Inácio França / 24/09/2015

Uma decisão judicial emitida em 2006 serve de abertura para a série de matérias que, a partir de agora, o Marco Zero Conteúdo começa a publicar sobre o poder das empreiteiras no planejamento urbano em Recife. Os textos são ora assinados por este que vos escreve ora por Luiz Carlos Pinto.

Depois de ler a primeira frase deste texto, o leitor atento deve estar se perguntando: publicar um documento escrito há nove anos como se fosse novidade não contraria as regras do jornalismo?

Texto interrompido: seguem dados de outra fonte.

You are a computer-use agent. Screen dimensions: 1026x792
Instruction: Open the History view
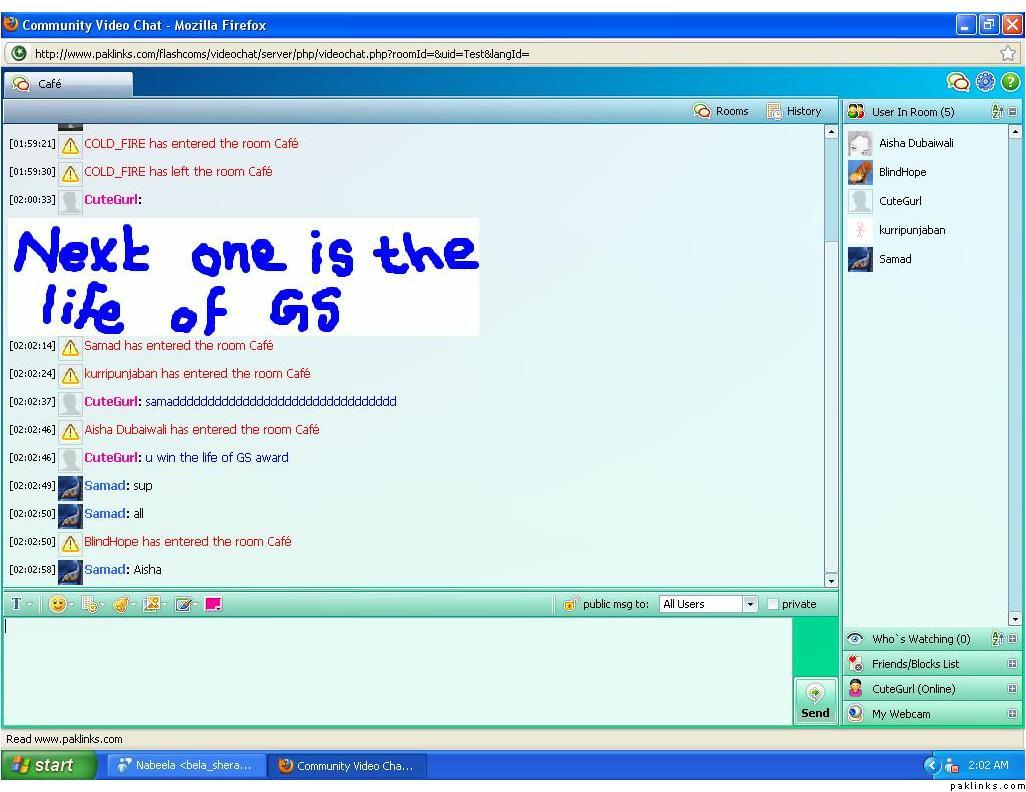point(794,111)
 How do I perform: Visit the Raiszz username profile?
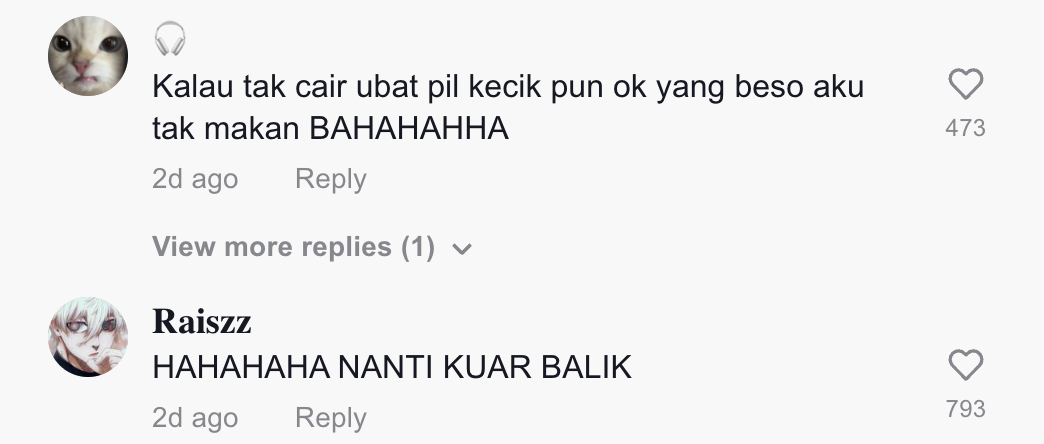[x=202, y=322]
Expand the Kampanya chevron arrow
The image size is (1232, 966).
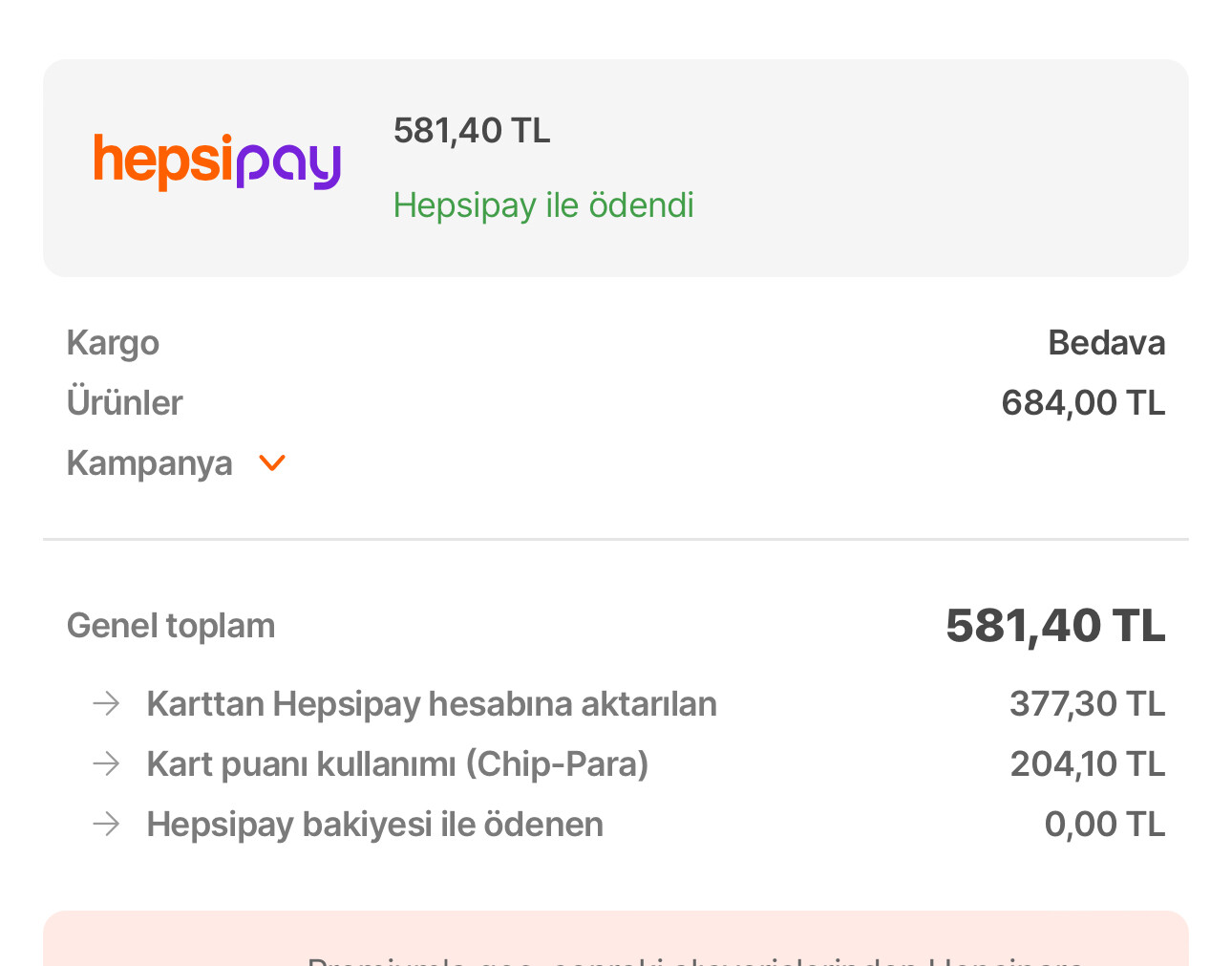(x=272, y=463)
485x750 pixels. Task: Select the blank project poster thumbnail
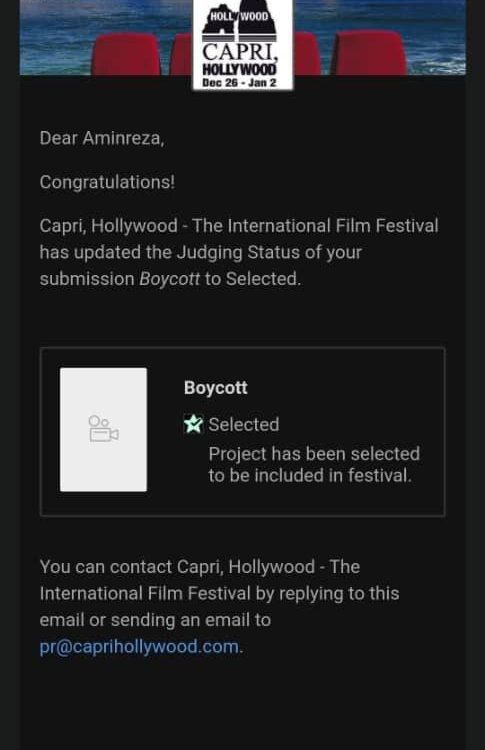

Sim, se jornalismo for apenas o relato dos fatos recentes, com tratamento efêmero e prazo de validade próximo a zero. Não, se o Jornalismo estabelece, com ajuda de diversas fontes, documentos, análise e recursos tecnológicos a relação entre certos acontecimentos e a forma pela qual o poder é exercido. Ficamos com a segunda opção.

A novidade não é o documento, mas a sua simples publicação. O conteúdo do despacho do juiz federal Hélio Sílvio Ourem Campos é quase uma lenda urbana na capital de Pernambuco. Militantes de movimentos sociais, advogados, assessores de políticos e até alguns jornalistas já ouviram falar de sua existência e, mesmo que genericamente, de parte do seu conteúdo.

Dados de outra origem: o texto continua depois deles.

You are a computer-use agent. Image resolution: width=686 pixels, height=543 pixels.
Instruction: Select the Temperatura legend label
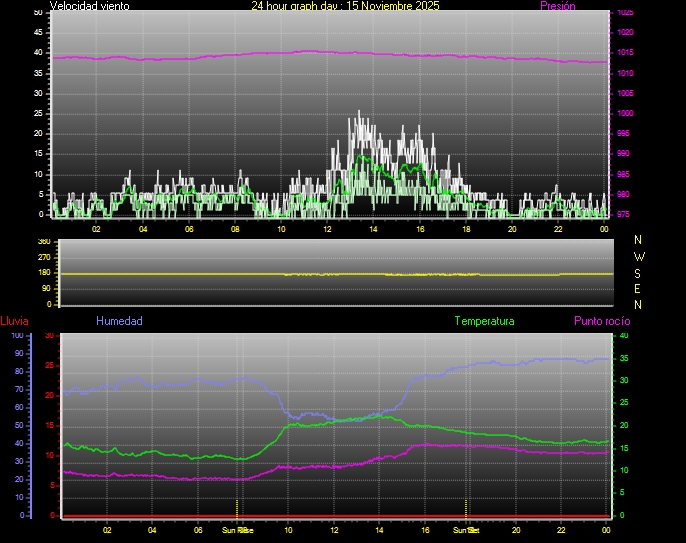484,321
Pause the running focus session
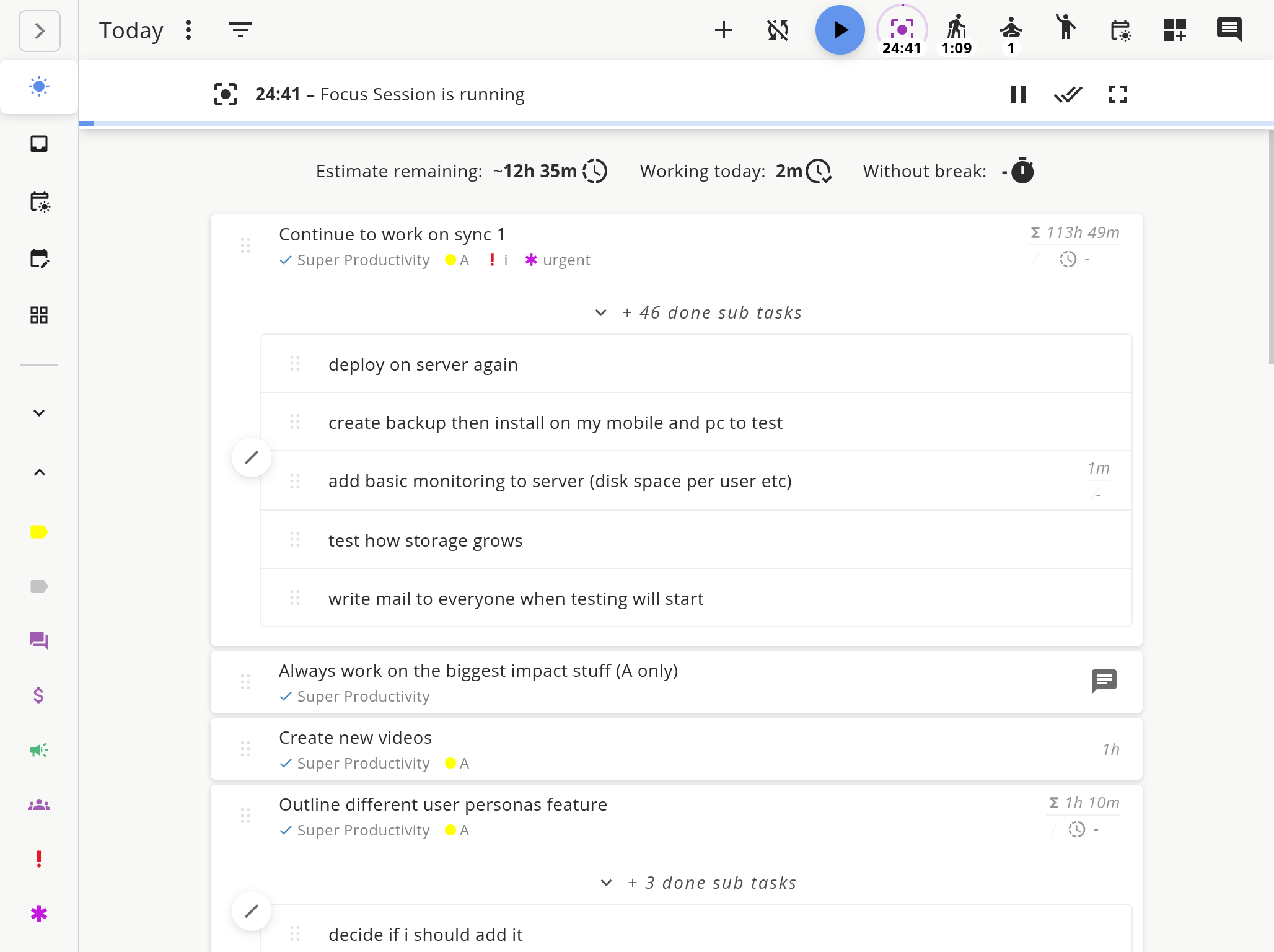1274x952 pixels. coord(1018,94)
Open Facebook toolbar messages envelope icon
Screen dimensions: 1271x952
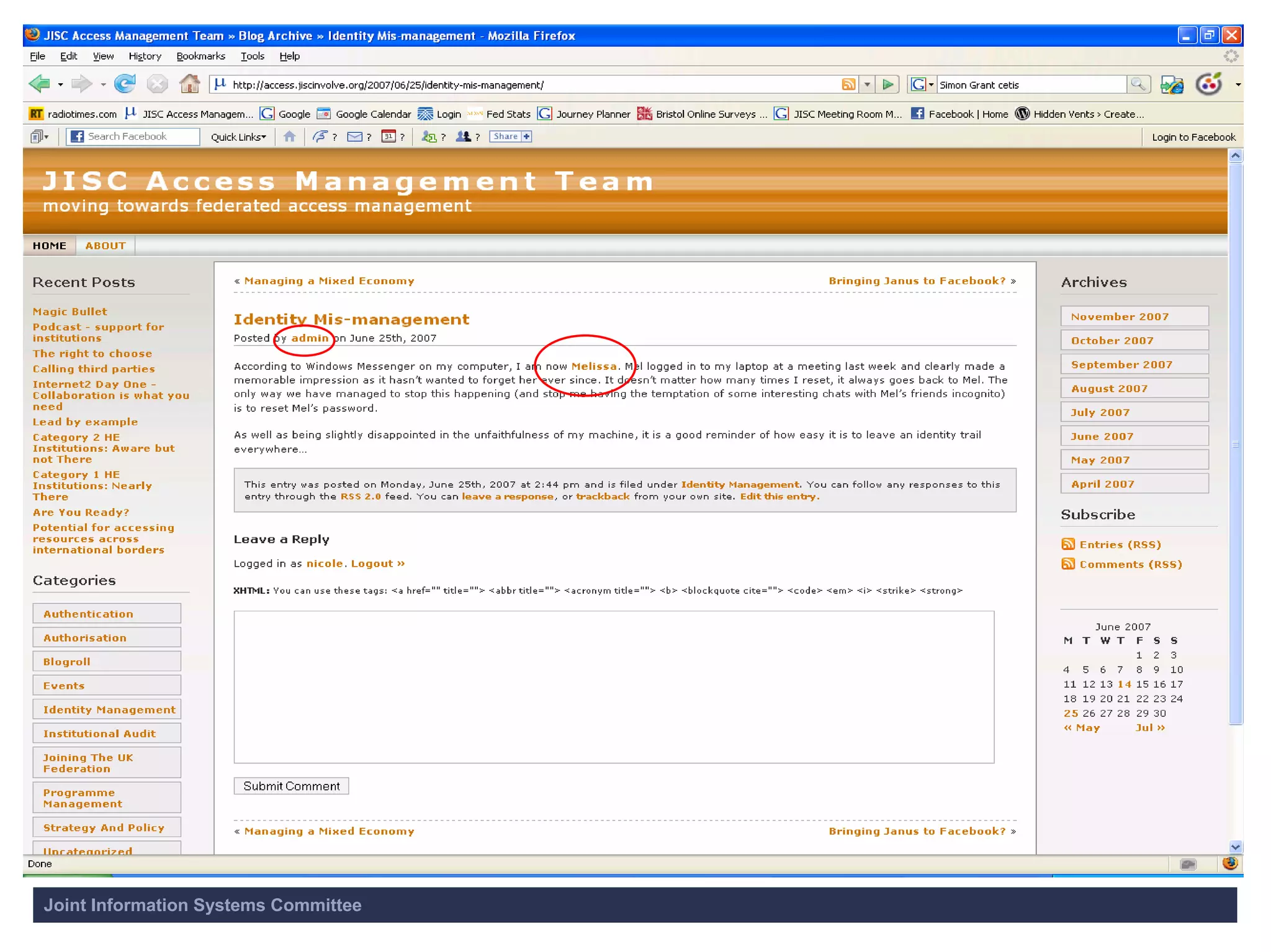pos(354,137)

A sentença foi redigida quando o debate em torno da construção das torres gêmeas no Cais de Santa Rita inflamava a cidade. Há nove anos, portanto, era notícia, e notícia quente, capaz de seduzir os praticantes do tal jornalismo efêmero. Mesmo assim, ninguém a publicou. Ela nunca esteve protegida por segredo de justiça. Durante esse tempo, o texto estava a alcance de qualquer um, na página da Justiça Federal na Internet.

Quase uma década depois, a medida cautelar inominada 0012548-03.2006.4.05.8300, classe 148, deixou de ser notícia para se tornar um valioso documento que atesta o modo como os empresários da construção civil exercem o poder sobre as autoridades e dá a exata medida de até onde vai sua disposição.

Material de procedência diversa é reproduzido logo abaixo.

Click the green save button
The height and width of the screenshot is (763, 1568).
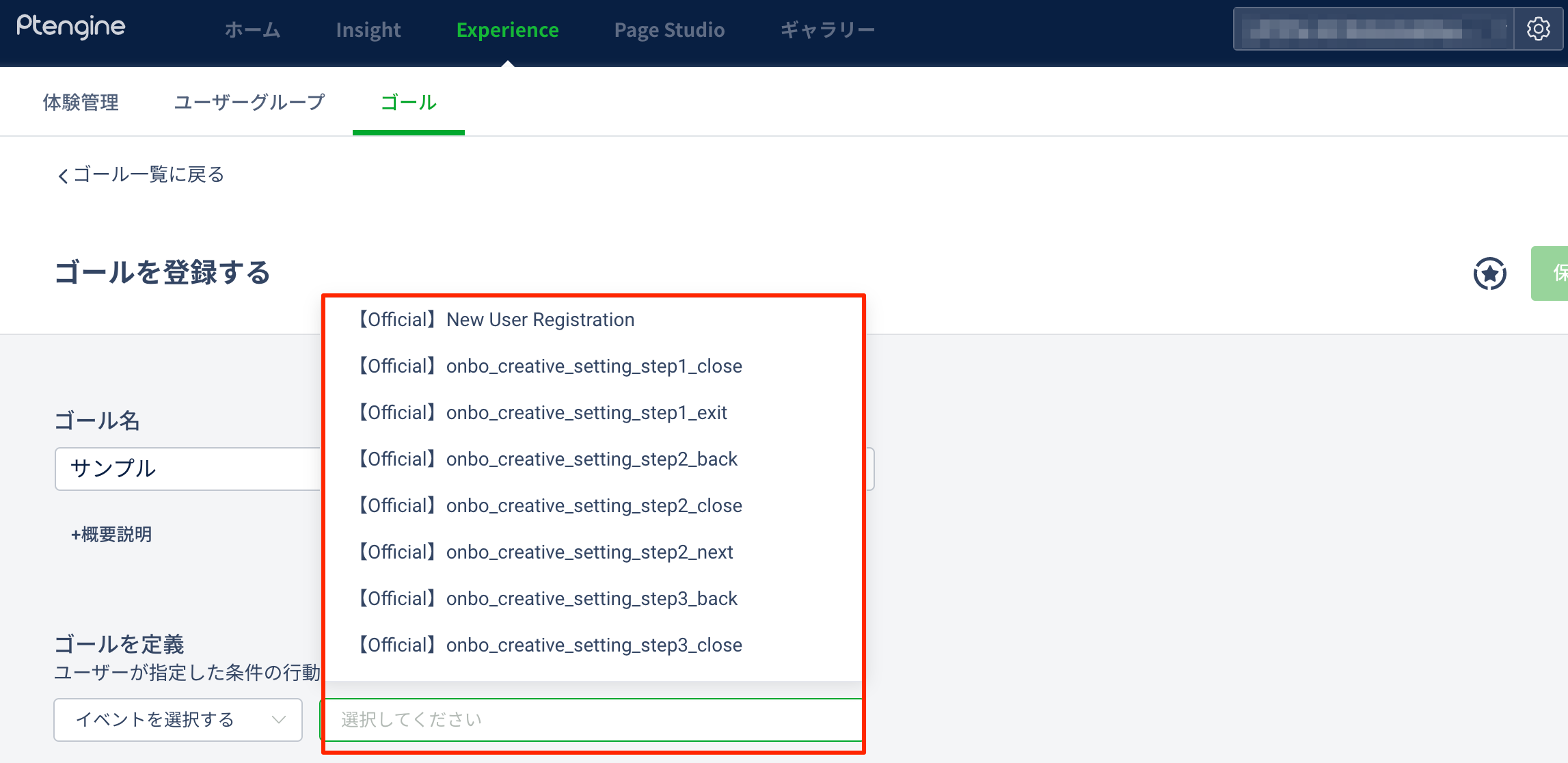(x=1550, y=273)
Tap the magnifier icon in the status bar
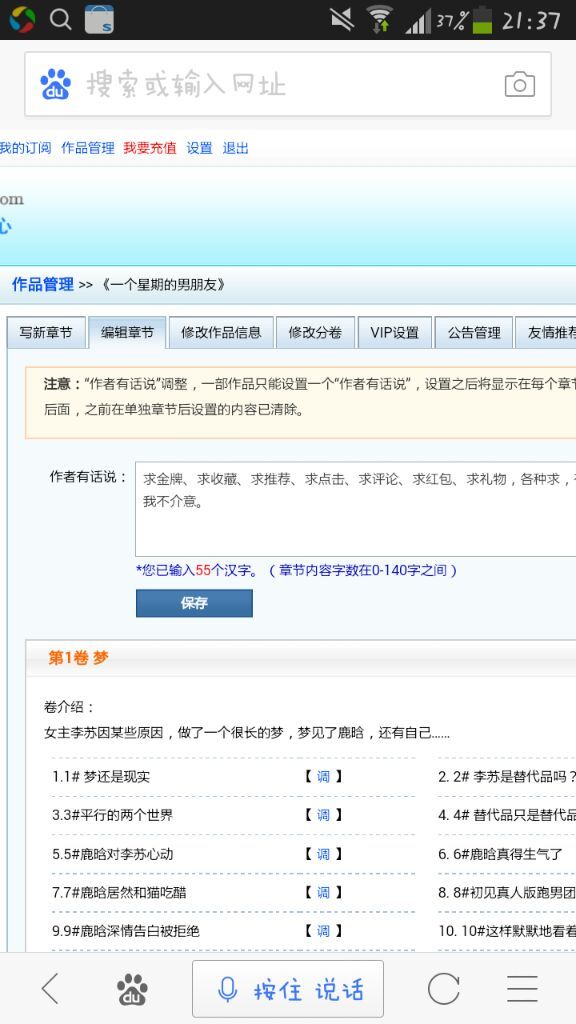The image size is (576, 1024). point(60,20)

Ao redigir seu despacho o juiz Ourem enumerou cada informação. A sequência que vai do item 21 ao 34 talvez ajude a explicar tanto o silêncio da mídia quanto a aura de lenda adquirida pela sentença. Em 13 parágrafos, o magistrado relata, com riqueza de detalhes, como o empresário Gustavo Dubeux, sócio da Moura Dubeux, uma das maiores construtoras do Nordeste, o pressionou e o ameaçou, como no item 31:

“A resposta que tive foi a de que ele possuía muitos meios, pois era uma pessoa de forte influência política em vários setores da sociedade pernambucana, e que me faria sofrer o peso das suas relações sociais.”

Antes de continuar é necessário explicar em qual contexto o juiz Ourem proferiu sua sentença.

Um juiz sob suspeição

Corria o ano de 2006 e a construtora havia iniciado as obras dos edifícios Pier Duarte Coelho e Pier Maurício de Nassau. O Ministério Público Federal já havia ajuizado uma ação cautelar para impedir que as obras continuassem.

O principal argumento era de que a altura dos prédios iria interferir no patrimônio histórico tombado. As desventuras jurídicas são bastante conhecidas: os prédios foram construídos e estão em pé graças a uma série vitórias e derrotas em diferentes instâncias da Justiça. Contudo, não é isso que nos interessa aqui.

No curso daquele processo, o juiz Ourem já havia tomado decisões desfavoráveis à Moura Dubeux. A construtora tentou trocar de juiz: usou um recurso chamado “exceção de suspeição”, acusando o juiz de ser suspeito para continuar a julgar o caso. A empresa não conseguiu remover o magistrado, que decidiu marcar sua posição nos próprios autos do processo. Talvez sua intenção fosse a de deixar sua versão dos fatos registrada para a posteridade. Vamos ajudá-lo tornando a história pública.

Os primeiros parágrafos são destinados a recordar decisões anteriores favoráveis a Moura Dubeux em casos rotineiros, como a emissão de uma certidão negativa de débito para a empresa. Percebe-se a ironia do juiz:

“Como se vê, neste momento, quando de decisão favorável, em nada se lançou mão da suspeita”.

Mais adiante, repete, sublinhado e em negrito:

“É de se insistir: não se interpôs qualquer exceção até a sentença que lhe foi contrária, quando se sabe que a petição fundamentada e devidamente instruída deveria ser apresentada na primeira oportunidade em que lhe coubesse falar nos autos.”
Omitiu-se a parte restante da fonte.